Es un hombre que taladra la pared de su casa el que provoca, conjeturo, las olas; no me quejo.

Dos tipos de fuentes: cuando un camión pasa, derrapa y salpica o cuando yo escupo para arriba, rítmicamente.

Si sumerjo la cara en el agua, esto descubro: un mundo ínfimo pero infinito en el que podrían disolverse mi espíritu y mi cuerpo; la milimétrica trama de la materia.

Por lo pronto, chapoteo, porque puedo.

Para secar mis cosas, extiendo el saco y la corbata y el sombrero, no, el saco y la corbata, sobre la banqueta.

La gente que pregunta por el precio de mis posesiones se desespera ante los altos costos.

Quienes me regalan, ilusos, una moneda no saben que éstas vuelan luego, sin tino pero con encono, sobre sus cabezas.

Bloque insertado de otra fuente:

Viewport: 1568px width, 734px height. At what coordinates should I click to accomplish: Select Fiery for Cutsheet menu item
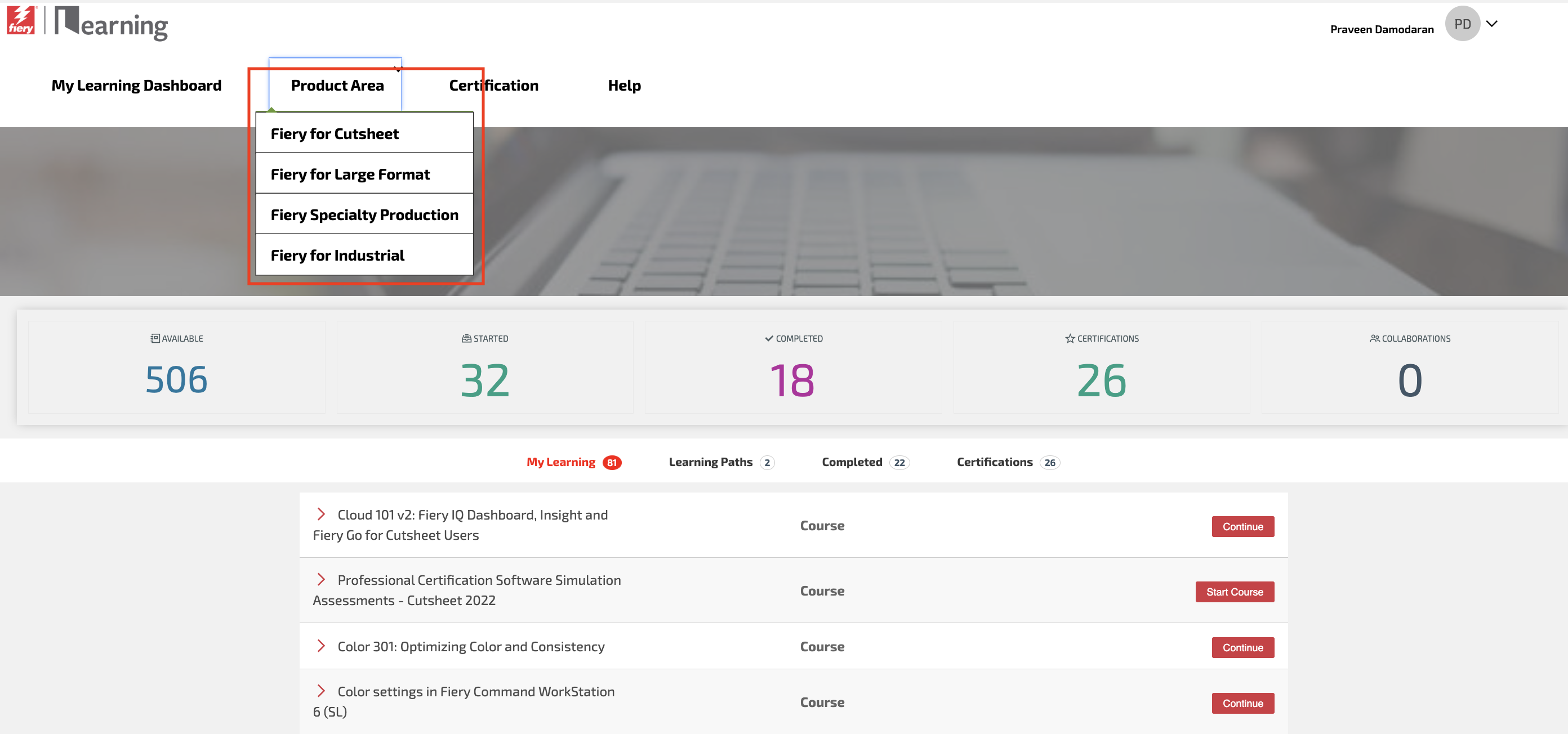click(334, 134)
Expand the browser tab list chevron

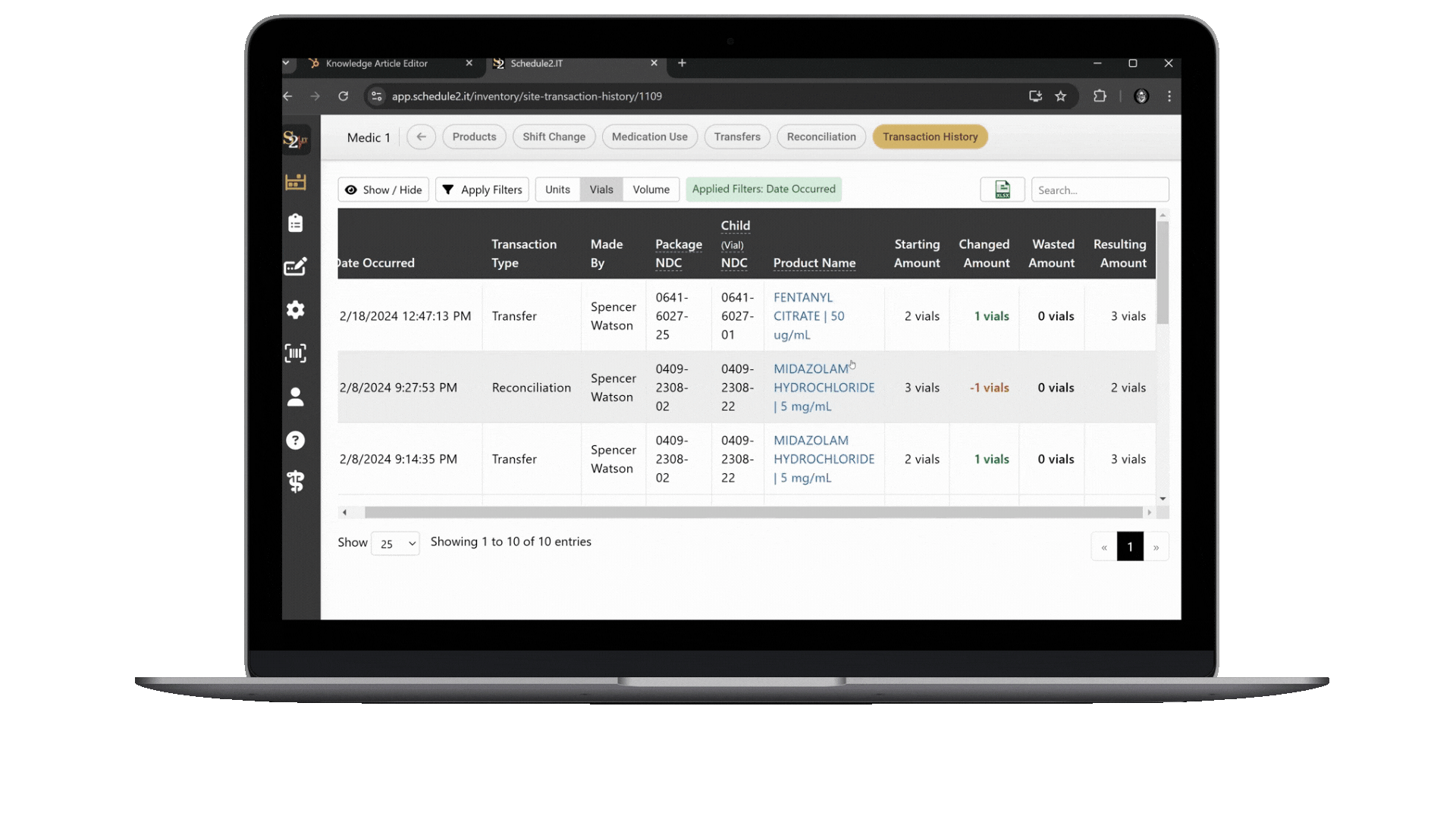(286, 63)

Si no ven, señores, mi saco y mi corbata y mi sombrero sobre la banqueta es porque están ustedes demasiados lejos y porque yo y mis cosas somos, para no decir diminutos, pequeños. Es un hecho que mi cuerpo, sus huesos, no representan a mi espíritu, su mente.

De nada sirve que busquen a media calle mis anteojos: los llevo siempre puestos.

Pasa esto: sin anteojos todo termina por fundirse en una uniforme mancha ocre; con ellos todo –y digo todo: la tierra y el aire y el agua y el fuego– aparece tal como es, es decir: móvil, danzarín, cambiante.

Ahora, por ejemplo: mientras me anudo la corbata al cuello, el aire levanta el sombrero del suelo y lo arrastra festivamente de una calle a otra y el sombrero perfora nubes y caza mariposas y, cuando yo lo sigo, atado al suelo, descubro: que el sombrero no es sombrero sino ave y aletea.